Researchers at the University of Florida (UF), Gainesville have discovered that two drugs approved by the U.S. Food and Drug Administration (FDA) for the treatment of ovarian cancer also kill malignant pleural mesothelioma cells (MPM). The study, which appeared in the journal Cancer Chemotherapy and Pharmacology, showed that the two drugs, clinical PARP1 inhibitors known as niraparib and olaparib, markedly decreased clonal survival in all MPM cell lines tested, regardless of BAP1 status. The researchers noted that between “23 and 64% of MPMs have somatic inactivating mutations in the BAP1 (BRCA1-associated protein 1) gene.”
“PARP1 inhibition at clinically relevant concentrations resulting in significant cytotoxicity in MPM demonstrates that agents such as olaparib and niraparib are promising for use in the treatment of MPM, for which effective treatment is desperately needed,” said the researchers. “Thus, clinical trials of PARP inhibitors in this difficult to treat malignancy would be warranted. These data are also a further demonstration that other malignancies with acquired defects in HR may be responsive to PARP1 inhibition. Studying the effects of PARP1 inhibition in the other BAP1-mutant malignancies, such as renal cell carcinoma and cholangiocarcinoma, would be especially important, since cancers also have little beneficial therapy once initial resection has failed.”
Niraparib (Zejula) was approved on March 27, 2017 to treat women with advanced ovarian cancer. Taken as a pill, the drug was approved based on a randomized trial of more than 550 patients who had already experienced a recurrence of their high-grade serous ovarian, fallopian tube, or primary peritoneal cancer.
On Aug. 17, 2017, the FDA granted regular approval to olaparib tablets (Lynparza, AstraZeneca) for the maintenance treatment of adult patients with recurrent epithelial ovarian, fallopian tube, or primary peritoneal cancer, who are in a complete or partial response to platinum-based chemotherapy. The approval in the maintenance setting was based on two randomized, placebo-controlled, double-blind, multicenter trials in patients with recurrent ovarian cancers who were in response to platinum-based therapy. The trials consisted of 295 and 265 randomized patients.

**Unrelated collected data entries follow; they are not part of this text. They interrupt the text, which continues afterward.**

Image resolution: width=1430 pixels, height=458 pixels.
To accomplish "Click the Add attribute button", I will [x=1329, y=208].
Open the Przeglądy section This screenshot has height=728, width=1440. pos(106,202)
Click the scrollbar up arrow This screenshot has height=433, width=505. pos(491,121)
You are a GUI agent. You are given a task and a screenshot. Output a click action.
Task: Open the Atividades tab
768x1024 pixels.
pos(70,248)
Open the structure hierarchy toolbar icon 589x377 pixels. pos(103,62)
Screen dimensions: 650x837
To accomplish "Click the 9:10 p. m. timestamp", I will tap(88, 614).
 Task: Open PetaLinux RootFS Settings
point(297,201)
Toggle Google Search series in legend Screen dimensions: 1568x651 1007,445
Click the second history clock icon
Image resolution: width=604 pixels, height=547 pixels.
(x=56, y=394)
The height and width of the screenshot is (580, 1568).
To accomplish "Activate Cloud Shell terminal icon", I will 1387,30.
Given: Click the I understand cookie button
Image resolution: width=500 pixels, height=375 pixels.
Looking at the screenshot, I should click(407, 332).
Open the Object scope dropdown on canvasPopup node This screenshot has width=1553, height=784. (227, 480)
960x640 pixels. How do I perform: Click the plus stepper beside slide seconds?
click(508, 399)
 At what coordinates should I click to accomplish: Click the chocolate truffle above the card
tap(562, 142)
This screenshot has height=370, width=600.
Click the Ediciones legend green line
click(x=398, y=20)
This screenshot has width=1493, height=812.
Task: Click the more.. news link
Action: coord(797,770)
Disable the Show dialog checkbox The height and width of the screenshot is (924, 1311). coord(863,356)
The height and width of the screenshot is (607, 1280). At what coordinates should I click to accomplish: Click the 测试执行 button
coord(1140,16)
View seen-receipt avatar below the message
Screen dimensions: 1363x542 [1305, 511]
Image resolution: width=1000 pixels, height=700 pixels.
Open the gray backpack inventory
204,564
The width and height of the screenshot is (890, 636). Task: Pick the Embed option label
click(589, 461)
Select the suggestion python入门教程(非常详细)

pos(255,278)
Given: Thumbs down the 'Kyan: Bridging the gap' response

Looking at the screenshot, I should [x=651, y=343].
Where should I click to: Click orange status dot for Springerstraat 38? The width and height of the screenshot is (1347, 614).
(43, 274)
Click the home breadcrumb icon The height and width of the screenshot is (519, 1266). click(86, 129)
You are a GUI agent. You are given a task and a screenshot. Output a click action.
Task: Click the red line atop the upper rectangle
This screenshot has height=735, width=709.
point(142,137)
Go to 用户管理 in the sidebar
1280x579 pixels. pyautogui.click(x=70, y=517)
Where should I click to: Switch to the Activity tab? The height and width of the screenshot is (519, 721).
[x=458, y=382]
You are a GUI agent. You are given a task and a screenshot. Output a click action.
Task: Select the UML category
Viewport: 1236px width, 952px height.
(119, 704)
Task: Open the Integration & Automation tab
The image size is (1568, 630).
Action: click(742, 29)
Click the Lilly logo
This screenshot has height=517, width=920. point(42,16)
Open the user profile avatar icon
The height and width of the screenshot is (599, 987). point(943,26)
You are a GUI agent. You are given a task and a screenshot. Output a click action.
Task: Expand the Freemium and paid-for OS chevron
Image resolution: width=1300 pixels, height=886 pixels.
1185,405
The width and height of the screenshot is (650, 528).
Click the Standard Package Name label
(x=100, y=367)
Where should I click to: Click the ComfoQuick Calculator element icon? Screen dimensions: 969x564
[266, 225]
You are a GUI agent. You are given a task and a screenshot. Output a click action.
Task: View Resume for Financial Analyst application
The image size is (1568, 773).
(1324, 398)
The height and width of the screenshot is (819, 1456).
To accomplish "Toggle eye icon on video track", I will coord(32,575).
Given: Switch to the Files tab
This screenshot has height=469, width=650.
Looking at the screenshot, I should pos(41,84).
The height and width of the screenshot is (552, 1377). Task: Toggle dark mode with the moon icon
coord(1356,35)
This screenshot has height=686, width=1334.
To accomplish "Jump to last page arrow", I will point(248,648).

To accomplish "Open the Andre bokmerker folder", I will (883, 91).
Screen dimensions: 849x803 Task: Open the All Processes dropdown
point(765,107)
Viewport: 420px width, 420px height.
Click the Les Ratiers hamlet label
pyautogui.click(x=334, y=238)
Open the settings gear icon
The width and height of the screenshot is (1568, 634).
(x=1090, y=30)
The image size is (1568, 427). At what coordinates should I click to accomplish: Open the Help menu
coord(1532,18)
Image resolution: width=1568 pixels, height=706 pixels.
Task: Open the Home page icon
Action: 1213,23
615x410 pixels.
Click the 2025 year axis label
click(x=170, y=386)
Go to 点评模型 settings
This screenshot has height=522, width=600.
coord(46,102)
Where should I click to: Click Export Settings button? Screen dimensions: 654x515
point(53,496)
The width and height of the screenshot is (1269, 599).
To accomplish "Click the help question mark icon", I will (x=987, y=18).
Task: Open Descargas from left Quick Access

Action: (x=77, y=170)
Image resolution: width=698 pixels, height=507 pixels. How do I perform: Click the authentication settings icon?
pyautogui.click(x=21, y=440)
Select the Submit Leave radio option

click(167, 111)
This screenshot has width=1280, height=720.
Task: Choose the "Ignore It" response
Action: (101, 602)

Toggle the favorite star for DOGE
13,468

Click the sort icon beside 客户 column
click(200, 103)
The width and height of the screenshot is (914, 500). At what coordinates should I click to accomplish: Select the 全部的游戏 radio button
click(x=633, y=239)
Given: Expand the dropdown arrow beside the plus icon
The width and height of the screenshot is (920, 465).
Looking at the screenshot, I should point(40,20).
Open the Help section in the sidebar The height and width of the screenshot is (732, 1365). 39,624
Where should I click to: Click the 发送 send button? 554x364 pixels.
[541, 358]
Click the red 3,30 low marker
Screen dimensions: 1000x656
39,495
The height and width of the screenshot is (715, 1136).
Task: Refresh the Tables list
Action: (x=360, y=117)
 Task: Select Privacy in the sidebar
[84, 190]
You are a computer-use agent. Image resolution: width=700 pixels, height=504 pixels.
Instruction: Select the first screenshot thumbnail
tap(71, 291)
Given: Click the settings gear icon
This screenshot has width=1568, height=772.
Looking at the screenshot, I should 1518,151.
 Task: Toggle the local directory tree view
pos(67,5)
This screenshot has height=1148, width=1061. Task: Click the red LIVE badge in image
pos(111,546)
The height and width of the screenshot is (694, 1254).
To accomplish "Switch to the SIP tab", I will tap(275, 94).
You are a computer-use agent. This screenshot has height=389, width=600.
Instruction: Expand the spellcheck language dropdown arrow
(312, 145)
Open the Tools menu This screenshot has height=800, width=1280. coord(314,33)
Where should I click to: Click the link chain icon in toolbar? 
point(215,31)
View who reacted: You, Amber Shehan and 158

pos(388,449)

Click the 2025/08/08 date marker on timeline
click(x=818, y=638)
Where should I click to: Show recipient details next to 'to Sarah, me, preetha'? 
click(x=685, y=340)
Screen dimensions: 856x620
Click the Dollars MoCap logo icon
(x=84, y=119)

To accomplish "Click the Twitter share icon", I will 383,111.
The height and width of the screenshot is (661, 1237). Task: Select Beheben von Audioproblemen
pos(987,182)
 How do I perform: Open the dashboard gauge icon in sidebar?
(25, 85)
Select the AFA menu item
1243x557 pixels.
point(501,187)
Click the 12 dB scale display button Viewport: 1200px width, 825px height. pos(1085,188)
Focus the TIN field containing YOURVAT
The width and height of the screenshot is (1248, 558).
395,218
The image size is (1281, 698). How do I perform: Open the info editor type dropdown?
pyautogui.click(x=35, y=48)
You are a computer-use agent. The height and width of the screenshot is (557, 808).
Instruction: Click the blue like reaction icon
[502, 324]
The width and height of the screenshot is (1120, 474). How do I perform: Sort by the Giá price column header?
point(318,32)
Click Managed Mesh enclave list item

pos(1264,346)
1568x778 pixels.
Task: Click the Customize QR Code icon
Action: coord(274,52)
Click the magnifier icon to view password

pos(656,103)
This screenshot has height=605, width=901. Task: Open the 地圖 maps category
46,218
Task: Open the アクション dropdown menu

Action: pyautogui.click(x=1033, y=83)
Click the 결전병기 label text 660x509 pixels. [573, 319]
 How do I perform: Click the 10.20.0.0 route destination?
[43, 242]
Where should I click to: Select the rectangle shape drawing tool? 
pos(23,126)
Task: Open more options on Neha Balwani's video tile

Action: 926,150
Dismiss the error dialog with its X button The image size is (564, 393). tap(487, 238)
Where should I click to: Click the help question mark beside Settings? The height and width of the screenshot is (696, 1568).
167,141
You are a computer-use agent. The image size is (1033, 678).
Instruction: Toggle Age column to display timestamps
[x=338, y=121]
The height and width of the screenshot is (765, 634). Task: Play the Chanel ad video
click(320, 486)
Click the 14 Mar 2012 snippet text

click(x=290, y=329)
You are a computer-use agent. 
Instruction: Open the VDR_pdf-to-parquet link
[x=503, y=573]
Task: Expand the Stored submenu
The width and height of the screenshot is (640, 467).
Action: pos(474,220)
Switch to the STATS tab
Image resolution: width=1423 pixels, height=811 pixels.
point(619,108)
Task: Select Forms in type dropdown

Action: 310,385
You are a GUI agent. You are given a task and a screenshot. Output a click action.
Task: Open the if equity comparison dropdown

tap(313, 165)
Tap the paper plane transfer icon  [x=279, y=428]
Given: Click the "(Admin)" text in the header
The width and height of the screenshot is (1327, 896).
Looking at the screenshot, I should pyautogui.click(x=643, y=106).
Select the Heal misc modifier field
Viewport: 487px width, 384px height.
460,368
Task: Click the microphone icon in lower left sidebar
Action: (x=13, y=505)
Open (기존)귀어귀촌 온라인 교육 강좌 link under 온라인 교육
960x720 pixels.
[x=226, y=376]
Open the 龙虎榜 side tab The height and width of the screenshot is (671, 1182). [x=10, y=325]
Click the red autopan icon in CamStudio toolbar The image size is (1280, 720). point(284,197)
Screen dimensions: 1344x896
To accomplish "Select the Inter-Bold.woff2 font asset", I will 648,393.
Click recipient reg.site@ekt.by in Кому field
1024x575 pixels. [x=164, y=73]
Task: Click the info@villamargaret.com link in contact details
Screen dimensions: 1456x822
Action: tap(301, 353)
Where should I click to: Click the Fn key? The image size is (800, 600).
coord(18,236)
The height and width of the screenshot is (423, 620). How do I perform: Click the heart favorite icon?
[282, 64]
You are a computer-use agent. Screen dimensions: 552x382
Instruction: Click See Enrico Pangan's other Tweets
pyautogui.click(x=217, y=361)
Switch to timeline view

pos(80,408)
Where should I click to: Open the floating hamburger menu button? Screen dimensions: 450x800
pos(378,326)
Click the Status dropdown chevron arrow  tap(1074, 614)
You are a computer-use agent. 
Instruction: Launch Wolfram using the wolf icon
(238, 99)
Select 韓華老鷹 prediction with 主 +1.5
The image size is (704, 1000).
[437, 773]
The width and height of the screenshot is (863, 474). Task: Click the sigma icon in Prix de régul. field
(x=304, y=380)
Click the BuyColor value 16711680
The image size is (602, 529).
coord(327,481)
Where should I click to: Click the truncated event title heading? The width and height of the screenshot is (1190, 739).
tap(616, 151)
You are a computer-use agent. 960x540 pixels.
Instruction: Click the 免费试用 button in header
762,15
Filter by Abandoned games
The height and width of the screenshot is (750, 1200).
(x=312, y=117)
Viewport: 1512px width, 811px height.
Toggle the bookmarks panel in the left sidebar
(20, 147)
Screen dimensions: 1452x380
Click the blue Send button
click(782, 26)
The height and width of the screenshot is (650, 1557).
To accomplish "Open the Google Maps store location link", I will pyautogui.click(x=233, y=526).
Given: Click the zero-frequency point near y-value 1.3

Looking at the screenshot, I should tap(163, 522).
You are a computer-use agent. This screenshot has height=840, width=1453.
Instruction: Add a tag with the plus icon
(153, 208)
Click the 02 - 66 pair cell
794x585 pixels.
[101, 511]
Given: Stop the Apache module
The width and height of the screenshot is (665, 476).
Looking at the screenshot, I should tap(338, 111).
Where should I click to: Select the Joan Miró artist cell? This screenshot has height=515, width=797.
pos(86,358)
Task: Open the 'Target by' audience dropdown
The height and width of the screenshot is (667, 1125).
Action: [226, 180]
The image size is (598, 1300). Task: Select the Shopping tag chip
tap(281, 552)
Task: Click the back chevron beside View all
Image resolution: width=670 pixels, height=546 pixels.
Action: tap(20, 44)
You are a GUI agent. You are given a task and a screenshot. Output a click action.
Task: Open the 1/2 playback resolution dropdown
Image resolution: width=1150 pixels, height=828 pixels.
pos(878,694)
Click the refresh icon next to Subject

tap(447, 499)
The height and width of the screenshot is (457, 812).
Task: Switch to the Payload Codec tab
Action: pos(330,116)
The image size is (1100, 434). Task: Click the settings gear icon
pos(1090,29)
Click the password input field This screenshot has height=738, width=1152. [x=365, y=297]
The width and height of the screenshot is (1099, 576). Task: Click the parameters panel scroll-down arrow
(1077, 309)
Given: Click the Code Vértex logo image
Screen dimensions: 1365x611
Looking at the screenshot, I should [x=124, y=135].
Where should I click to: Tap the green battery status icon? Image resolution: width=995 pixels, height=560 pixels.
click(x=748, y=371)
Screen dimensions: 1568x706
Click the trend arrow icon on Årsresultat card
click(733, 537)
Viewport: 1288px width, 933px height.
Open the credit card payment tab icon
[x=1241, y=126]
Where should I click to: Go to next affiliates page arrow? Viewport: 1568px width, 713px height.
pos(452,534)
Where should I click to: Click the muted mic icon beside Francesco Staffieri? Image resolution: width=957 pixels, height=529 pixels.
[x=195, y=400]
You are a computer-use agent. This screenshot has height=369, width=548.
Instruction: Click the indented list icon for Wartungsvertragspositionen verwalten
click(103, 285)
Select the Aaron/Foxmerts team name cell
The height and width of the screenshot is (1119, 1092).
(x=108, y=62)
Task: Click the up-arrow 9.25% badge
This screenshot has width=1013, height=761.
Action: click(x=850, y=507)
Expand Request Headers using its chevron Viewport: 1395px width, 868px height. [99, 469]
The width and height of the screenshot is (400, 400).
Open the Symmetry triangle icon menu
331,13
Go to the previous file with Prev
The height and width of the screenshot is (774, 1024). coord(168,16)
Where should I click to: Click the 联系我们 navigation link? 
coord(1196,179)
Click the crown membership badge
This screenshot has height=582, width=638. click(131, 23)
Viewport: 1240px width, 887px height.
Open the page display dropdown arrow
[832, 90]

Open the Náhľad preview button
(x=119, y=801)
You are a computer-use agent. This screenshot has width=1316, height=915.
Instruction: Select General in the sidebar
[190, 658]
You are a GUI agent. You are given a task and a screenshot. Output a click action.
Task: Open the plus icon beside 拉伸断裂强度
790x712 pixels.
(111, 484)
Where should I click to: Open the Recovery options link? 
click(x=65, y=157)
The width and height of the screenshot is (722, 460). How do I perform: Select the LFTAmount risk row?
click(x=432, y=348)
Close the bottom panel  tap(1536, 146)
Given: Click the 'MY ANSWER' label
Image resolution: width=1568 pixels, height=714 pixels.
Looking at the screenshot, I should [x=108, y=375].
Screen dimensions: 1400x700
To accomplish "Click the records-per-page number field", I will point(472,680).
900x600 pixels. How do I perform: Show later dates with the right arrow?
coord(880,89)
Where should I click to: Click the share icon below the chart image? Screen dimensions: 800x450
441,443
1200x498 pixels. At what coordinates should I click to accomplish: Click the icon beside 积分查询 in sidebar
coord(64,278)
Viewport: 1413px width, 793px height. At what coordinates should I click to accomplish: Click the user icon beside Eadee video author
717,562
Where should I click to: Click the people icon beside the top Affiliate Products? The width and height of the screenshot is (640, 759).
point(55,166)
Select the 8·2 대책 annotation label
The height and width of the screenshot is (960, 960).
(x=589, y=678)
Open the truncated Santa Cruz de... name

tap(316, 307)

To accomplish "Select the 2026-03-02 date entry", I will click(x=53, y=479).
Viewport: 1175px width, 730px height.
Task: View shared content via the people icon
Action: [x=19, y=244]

UF researchers are hopeful that niraparib and olaparib will follow the same path and achieve FDA approval for the treatment of MPM.
Sources
"FDA Approves Niraparib as Maintenance Therapy for Recurrent Ovarian Cancer." National Cancer Institute. U.S. Department of Health and Human Services (HHS), National Institutes of Health (NIH), 12 Apr. 2017. Web. 15 Nov. 2017.
Srinivasan, Gayathri, and Gurjit Singh Sidhu. "Synthetic Lethality in Malignant Pleural Mesothelioma with PARP1 Inhibition." Cancer Chemotherapy and Pharmacology. Springer Berlin Heidelberg, 29 July 2017. Web. 15 Nov. 2017.
“FDA approves olaparib tablets for maintenance treatment in ovarian cancer.” U.S. Food and Drug Administration (FDA). FDA, 17 Aug. 2017. Web. 15 Nov. 2017.